Behavioral responses obtained from the stimulus generalization task for 4 chinchillas using the unmodified wHTC as the signal. (A). Responses obtained from individual chinchillas (c12, c15, c24, c36) are shown. Fundamental frequency of the wHTC is 500 Hz. (B). Averaged behavioral responses from the 4 chinchillas for the 500 Hz condition (black solid squares and line). Error bars indicate the 95% confidence intervals based on Tukey’s standard error. The black dashed line and opened circles show the predictions based on the average peak-to-valley ratios (P-V) from the spectra. The gray solid line and gray diamonds show the predictions based on the periodicity strengths (PS) from the ACFs. The gray dashed line and open squares show the predictions based on AC1. (C). Responses obtained from individual chinchillas (c12, c15, c24, c36) are shown. Fundamental frequency of the wHTC is 250 Hz. (D) Same as B for the 250 Hz fundamental frequency condition. In all panels, numbers along the x-axis indicate the number of analysis/resynthesis channels of the vocoded sounds; filt and HTC indicate the filtered only and unmodified harmonic tone complexes, respectively. The form of the predictions are (test-1 channel)/(HTC −1 channel).

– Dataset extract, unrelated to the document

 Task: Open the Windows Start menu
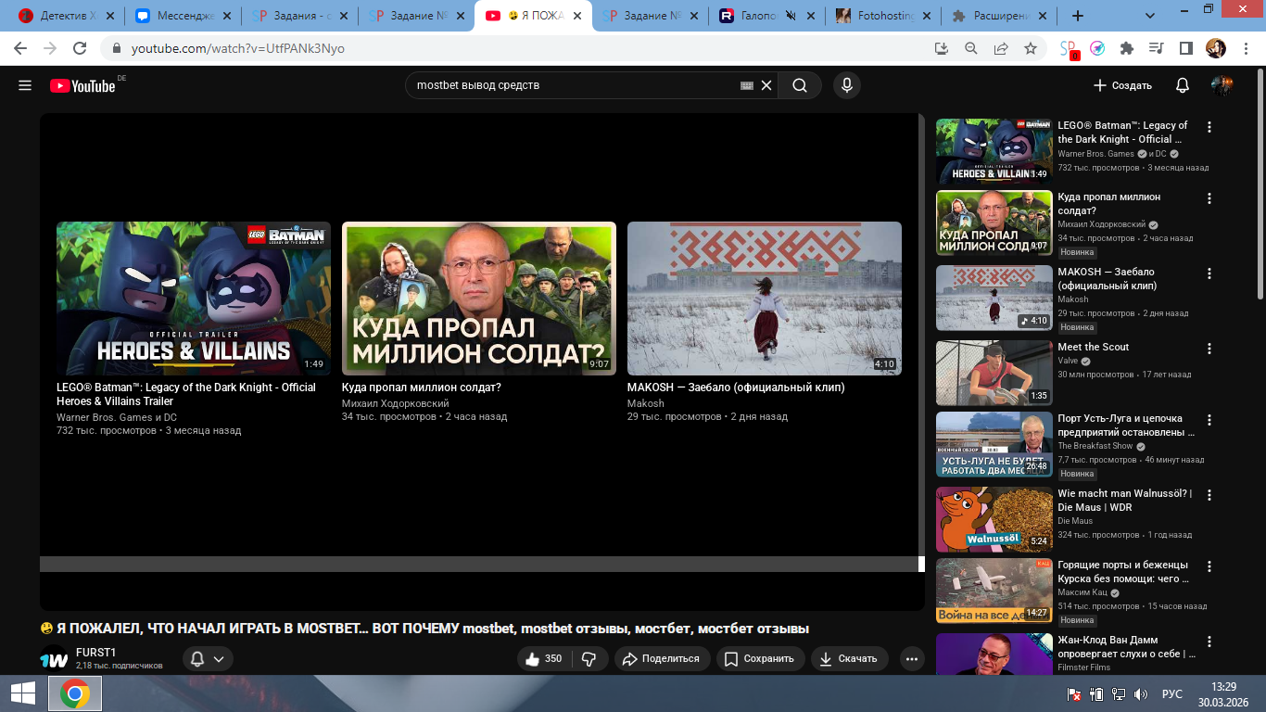[22, 693]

These results suggest that the filtered wHTC is generalized to the wHTC, whereas the 8–128 channel noise-vocoded versions of the wHTC are generalized to the 1-channel version of the wHTC. Since the 1-channel version is a broadband noise, then the 8–128 channel versions of the wHTC are essentially generalized to wideband noise. If spectral peak-to-valley ratio is the acoustic cue controlling the behavioral responses, then a systematic decrease in behavioral response should be observed as the number of channels decreases (dashed black line and open circles in Figure 4B &D). Clearly, the behavioral and predicted functions differ greatly. It should be noted that for these and all subsequent predictions based on the acoustic features obtained from the stimuli, namely peak-to-valley ratio and periodicity strength (Table 1), it is assumed that the behavioral responses are proportional to the acoustic measures. However, for the predictions based on the height of the first peak in the autocorrelation function (AC1), it is assumed that the responses are proportional to 10+10(2AC1) (Yost, 1996). Given that the responses to the 8–128 channel versions are similar to the response for the 1-channel version, it suggests that these stimuli all share a common acoustic feature, such as little or no periodicity strength (Table 1). The behavioral responses obtained can be accounted for if the animals were using periodicity strength as the acoustic cue (gray solid line and gray diamonds in Figure 4B & D). Note that the predictions based on AC1 (gray dashed line and open squares in Figure 4B & D) do not account for the behavioral responses as well as periodicity strength. The sum of squares deviation between the data and predictions for the 500 Hz condition is 290.3 when periodicity strength is used, but is 541.7 when AC1 is used. For the 250 Hz condition, these values are 392.4 and 401.6, respectively. These findings suggest that the behavioral responses are not controlled by the spectral structure, but may be controlled by the temporal structure.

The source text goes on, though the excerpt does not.